EXTRACTED RECORDS |
------------

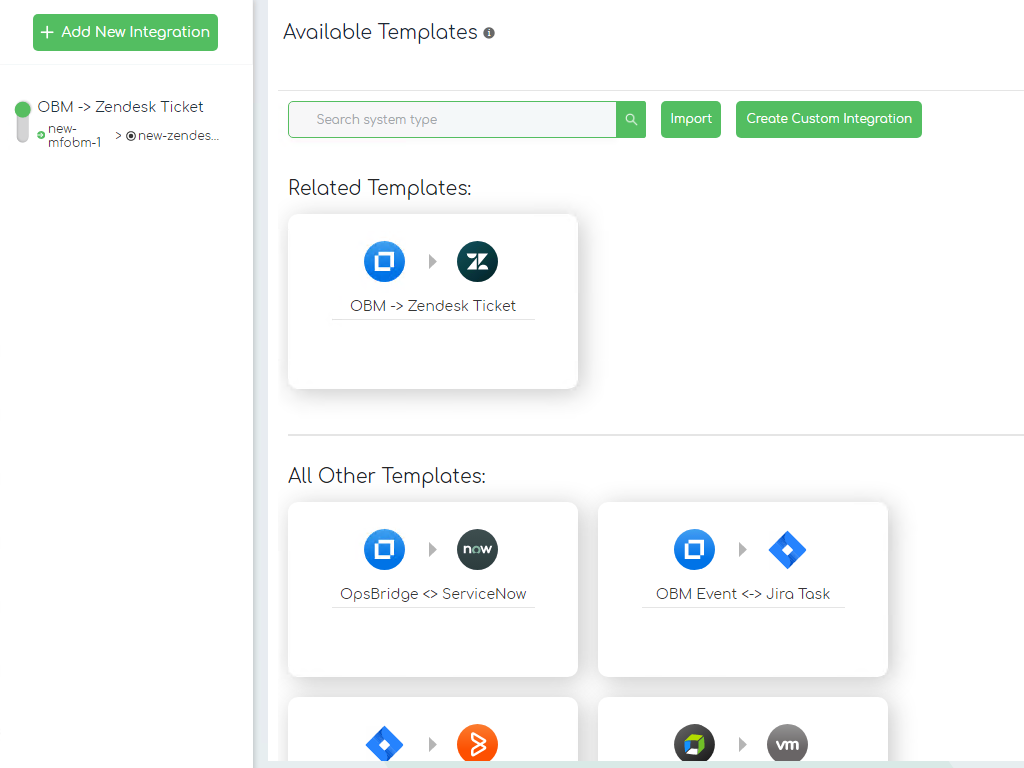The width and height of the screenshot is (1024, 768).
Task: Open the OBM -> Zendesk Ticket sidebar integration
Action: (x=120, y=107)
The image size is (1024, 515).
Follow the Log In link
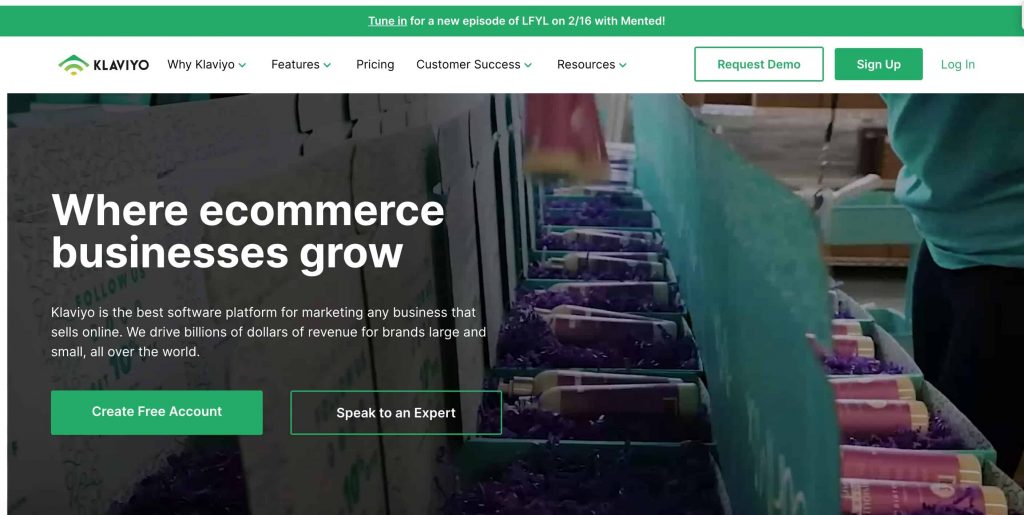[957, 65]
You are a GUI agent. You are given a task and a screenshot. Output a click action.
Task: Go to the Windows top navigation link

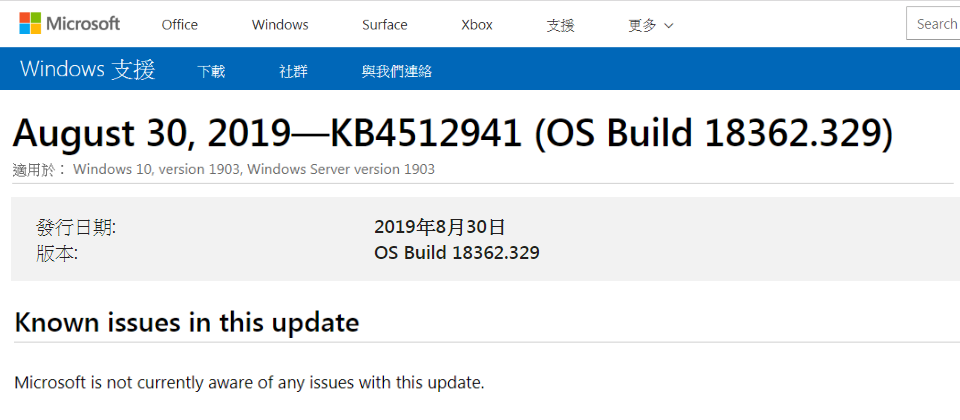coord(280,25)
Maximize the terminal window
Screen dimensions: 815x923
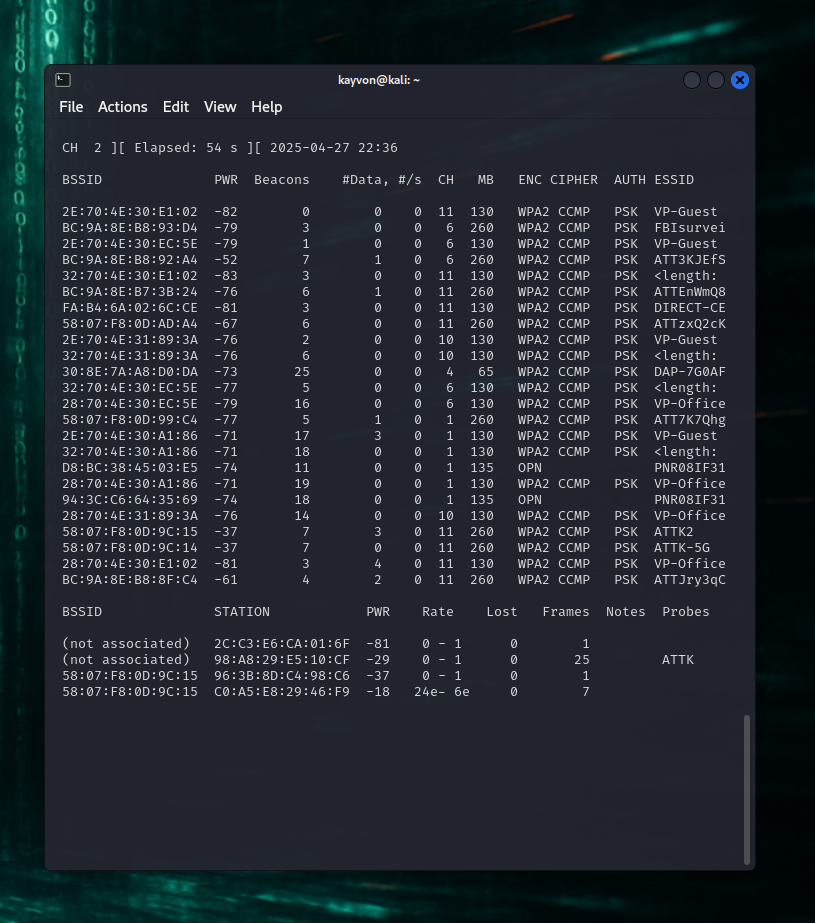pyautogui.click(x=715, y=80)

------------

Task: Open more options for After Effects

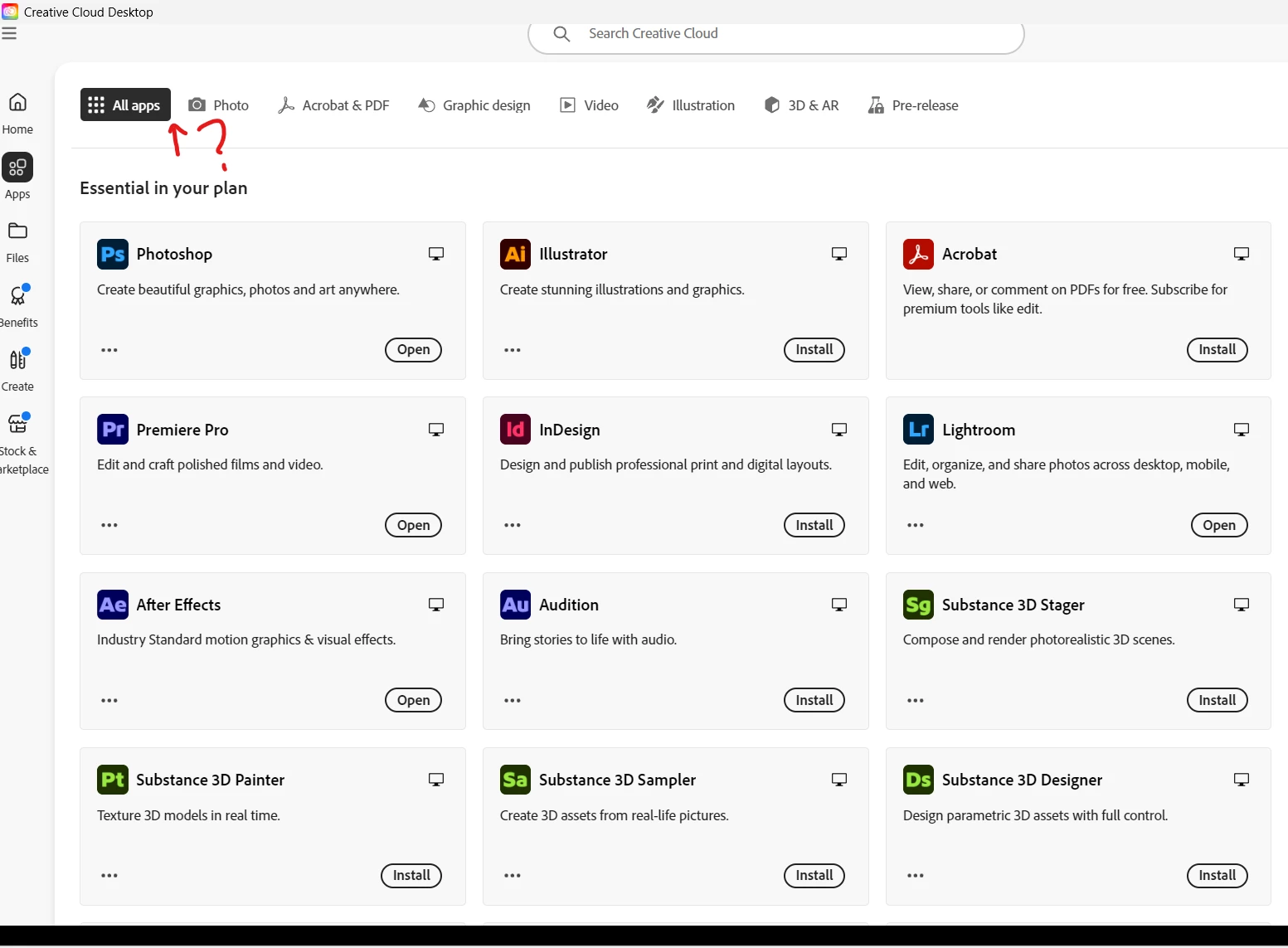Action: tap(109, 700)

------------

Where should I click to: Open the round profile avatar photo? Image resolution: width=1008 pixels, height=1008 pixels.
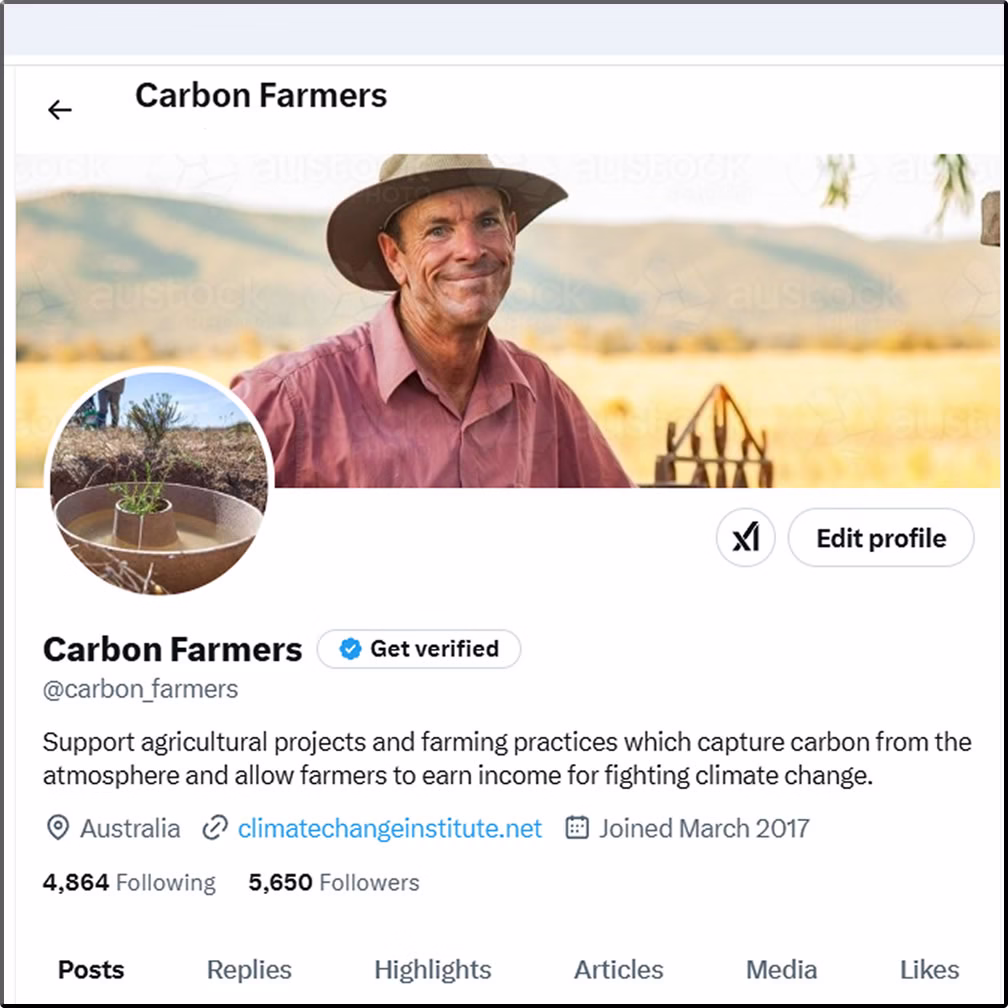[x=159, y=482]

------------

REQUEST | Reproduce the items from the line with "The width and" to the line with "pyautogui.click(x=715, y=80)", both included, word for word. Leave the pictures out of your answer.

SOLUTION |
The width and height of the screenshot is (1024, 768).
Task: Open the OBM -> Zendesk Ticket sidebar integration
Action: (x=120, y=107)
The image size is (1024, 515).
Follow the Log In link
[957, 65]
You are a GUI agent. You are given a task and a screenshot. Output a click action.
Task: Go to the Windows top navigation link

coord(280,25)
Maximize the terminal window
Screen dimensions: 815x923
pyautogui.click(x=715, y=80)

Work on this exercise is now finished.